● WORK ITEM:
After locating "Screen dimensions: 770x409" in the listing below, copy that line and each one after it exactly, ending with the line that has "Task: Click the Gala point at Week 14".

● LISTED ENTRIES:
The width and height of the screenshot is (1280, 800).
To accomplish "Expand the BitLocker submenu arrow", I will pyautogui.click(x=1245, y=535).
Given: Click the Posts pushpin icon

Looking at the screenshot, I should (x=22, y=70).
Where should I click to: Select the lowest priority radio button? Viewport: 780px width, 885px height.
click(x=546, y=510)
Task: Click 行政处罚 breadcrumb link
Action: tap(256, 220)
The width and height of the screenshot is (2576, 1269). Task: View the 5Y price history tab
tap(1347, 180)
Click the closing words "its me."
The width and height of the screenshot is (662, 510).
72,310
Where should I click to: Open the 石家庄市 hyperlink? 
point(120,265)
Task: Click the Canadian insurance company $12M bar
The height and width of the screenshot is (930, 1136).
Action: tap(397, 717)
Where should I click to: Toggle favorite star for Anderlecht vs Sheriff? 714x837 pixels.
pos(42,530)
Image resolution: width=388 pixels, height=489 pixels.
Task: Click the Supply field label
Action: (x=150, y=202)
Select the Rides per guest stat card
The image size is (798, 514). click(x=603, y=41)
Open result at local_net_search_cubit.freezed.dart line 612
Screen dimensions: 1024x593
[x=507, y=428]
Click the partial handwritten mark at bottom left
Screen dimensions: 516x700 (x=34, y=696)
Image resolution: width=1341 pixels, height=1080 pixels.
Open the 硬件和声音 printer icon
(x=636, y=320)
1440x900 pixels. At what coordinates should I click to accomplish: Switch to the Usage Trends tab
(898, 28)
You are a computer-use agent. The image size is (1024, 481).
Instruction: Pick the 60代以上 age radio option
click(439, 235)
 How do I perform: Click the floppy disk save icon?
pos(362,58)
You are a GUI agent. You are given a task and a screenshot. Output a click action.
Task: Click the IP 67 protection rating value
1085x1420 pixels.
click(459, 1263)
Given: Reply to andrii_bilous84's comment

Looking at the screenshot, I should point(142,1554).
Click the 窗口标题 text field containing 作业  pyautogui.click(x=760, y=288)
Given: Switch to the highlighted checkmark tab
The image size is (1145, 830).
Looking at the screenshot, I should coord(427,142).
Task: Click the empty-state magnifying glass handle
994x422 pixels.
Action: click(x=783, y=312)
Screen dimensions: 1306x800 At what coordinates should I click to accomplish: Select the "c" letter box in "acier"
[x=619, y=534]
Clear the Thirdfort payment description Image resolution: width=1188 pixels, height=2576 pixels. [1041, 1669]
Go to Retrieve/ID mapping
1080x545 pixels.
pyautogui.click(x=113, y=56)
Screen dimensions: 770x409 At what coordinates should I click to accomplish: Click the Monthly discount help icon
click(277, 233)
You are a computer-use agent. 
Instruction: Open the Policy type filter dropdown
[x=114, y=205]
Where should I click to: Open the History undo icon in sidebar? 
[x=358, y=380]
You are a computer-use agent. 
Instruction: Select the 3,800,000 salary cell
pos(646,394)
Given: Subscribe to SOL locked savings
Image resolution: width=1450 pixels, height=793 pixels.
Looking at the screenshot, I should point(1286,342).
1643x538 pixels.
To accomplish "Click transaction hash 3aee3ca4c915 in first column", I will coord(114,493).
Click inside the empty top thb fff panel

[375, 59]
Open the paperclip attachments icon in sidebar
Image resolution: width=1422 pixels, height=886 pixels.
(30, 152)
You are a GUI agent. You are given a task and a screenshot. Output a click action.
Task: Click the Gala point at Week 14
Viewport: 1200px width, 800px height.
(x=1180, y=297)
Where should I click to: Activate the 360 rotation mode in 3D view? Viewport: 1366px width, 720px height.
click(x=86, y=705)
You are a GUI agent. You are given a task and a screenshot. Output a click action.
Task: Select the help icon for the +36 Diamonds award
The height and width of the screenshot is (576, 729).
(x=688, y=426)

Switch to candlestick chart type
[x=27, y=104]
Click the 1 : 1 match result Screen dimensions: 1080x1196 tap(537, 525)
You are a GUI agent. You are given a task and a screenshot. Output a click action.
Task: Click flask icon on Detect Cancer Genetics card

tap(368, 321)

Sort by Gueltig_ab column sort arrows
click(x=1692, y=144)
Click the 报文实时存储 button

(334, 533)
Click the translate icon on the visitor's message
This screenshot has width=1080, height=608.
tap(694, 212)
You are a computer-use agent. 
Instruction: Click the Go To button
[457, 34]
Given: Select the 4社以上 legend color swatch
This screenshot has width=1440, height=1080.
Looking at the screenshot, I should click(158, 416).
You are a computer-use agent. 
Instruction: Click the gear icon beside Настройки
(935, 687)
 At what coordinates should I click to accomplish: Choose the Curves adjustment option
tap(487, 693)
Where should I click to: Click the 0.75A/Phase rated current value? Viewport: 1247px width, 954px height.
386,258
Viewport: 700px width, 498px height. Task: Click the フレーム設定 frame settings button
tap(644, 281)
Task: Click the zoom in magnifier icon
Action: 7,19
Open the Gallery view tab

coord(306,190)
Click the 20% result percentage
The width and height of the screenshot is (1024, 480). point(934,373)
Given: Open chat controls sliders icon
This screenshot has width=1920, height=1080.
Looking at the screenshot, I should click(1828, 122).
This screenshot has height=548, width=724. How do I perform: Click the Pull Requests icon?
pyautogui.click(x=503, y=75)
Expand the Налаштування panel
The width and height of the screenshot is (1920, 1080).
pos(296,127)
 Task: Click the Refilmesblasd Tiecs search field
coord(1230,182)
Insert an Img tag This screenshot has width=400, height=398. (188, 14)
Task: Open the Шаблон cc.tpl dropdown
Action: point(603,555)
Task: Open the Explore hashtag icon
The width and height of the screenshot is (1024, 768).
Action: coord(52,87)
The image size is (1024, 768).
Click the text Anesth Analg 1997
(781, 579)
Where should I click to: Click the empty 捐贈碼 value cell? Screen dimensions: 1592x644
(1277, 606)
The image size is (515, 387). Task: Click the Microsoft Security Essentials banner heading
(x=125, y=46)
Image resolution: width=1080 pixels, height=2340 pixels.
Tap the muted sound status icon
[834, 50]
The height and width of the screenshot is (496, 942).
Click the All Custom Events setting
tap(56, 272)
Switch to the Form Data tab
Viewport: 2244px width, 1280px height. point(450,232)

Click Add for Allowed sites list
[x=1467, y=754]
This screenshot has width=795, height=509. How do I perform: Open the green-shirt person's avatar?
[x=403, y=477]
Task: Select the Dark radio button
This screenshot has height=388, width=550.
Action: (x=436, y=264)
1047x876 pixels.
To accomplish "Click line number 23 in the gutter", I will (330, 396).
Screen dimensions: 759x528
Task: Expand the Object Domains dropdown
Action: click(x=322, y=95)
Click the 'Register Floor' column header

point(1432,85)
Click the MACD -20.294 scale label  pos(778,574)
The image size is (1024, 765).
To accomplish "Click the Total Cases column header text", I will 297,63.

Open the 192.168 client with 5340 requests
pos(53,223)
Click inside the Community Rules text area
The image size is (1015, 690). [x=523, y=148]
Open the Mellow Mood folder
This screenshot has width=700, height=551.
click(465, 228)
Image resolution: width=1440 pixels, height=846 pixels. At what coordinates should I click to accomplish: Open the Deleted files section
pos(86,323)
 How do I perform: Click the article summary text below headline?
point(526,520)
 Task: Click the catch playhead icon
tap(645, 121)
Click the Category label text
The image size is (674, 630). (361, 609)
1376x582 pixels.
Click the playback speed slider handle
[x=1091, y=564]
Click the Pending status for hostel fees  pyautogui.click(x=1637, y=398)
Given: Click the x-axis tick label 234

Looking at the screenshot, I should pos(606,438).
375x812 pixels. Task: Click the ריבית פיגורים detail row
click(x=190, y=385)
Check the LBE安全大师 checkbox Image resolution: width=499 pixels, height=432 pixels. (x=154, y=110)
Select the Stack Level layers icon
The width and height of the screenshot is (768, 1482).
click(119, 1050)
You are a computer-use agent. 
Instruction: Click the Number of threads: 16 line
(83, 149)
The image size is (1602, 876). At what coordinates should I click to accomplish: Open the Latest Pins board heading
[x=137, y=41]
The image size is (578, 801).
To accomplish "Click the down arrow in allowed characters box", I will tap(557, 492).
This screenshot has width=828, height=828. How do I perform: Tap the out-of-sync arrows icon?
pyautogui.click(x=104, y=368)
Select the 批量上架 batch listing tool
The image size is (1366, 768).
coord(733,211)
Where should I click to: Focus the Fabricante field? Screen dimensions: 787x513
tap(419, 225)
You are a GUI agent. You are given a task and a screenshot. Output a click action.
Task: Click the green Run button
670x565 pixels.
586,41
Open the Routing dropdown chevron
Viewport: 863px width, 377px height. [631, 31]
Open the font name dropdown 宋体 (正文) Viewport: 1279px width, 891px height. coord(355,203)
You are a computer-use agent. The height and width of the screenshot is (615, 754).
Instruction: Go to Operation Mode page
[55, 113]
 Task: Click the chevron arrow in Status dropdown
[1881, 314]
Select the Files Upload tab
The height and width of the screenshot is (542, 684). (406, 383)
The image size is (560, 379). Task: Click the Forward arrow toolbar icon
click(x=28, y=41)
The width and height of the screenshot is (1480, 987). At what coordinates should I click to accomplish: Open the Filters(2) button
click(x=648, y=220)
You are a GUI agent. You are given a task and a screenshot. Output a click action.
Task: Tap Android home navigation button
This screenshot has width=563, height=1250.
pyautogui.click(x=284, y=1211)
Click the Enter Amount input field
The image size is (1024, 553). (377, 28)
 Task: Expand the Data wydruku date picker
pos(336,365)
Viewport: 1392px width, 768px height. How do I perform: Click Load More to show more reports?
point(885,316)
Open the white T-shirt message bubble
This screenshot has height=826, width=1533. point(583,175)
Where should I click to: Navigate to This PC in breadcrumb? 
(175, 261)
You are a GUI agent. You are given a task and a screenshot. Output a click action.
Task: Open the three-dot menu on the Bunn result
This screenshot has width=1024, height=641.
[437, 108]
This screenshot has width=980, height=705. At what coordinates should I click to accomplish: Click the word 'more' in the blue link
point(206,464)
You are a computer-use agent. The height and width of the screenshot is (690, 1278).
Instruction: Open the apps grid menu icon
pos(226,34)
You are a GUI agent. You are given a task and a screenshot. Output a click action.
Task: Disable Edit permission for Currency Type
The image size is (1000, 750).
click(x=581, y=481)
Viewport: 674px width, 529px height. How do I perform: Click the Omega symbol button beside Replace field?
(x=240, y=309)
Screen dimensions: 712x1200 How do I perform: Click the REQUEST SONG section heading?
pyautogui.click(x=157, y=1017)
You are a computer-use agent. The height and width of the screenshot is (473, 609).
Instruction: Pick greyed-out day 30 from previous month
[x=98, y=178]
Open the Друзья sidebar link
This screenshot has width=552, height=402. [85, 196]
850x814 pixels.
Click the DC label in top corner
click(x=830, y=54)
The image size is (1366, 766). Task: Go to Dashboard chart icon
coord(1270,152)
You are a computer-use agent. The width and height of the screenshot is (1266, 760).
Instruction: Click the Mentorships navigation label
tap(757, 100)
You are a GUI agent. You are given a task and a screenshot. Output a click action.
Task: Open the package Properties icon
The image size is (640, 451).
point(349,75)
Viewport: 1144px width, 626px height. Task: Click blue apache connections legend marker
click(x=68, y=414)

● OUTPUT FOR THIS EXERCISE:
Screen dimensions: 770x409 At what coordinates should I click to accomplish: Click the Monthly discount help icon
click(277, 233)
You are a computer-use agent. 
Instruction: Open the Policy type filter dropdown
[x=114, y=205]
Where should I click to: Open the History undo icon in sidebar? 
[x=358, y=380]
You are a computer-use agent. 
Instruction: Select the 3,800,000 salary cell
pos(646,394)
Given: Subscribe to SOL locked savings
Image resolution: width=1450 pixels, height=793 pixels.
Looking at the screenshot, I should point(1286,342).
1643x538 pixels.
To accomplish "Click transaction hash 3aee3ca4c915 in first column", I will coord(114,493).
Click inside the empty top thb fff panel

[375, 59]
Open the paperclip attachments icon in sidebar
Image resolution: width=1422 pixels, height=886 pixels.
(30, 152)
You are a GUI agent. You are given a task and a screenshot. Output a click action.
Task: Click the Gala point at Week 14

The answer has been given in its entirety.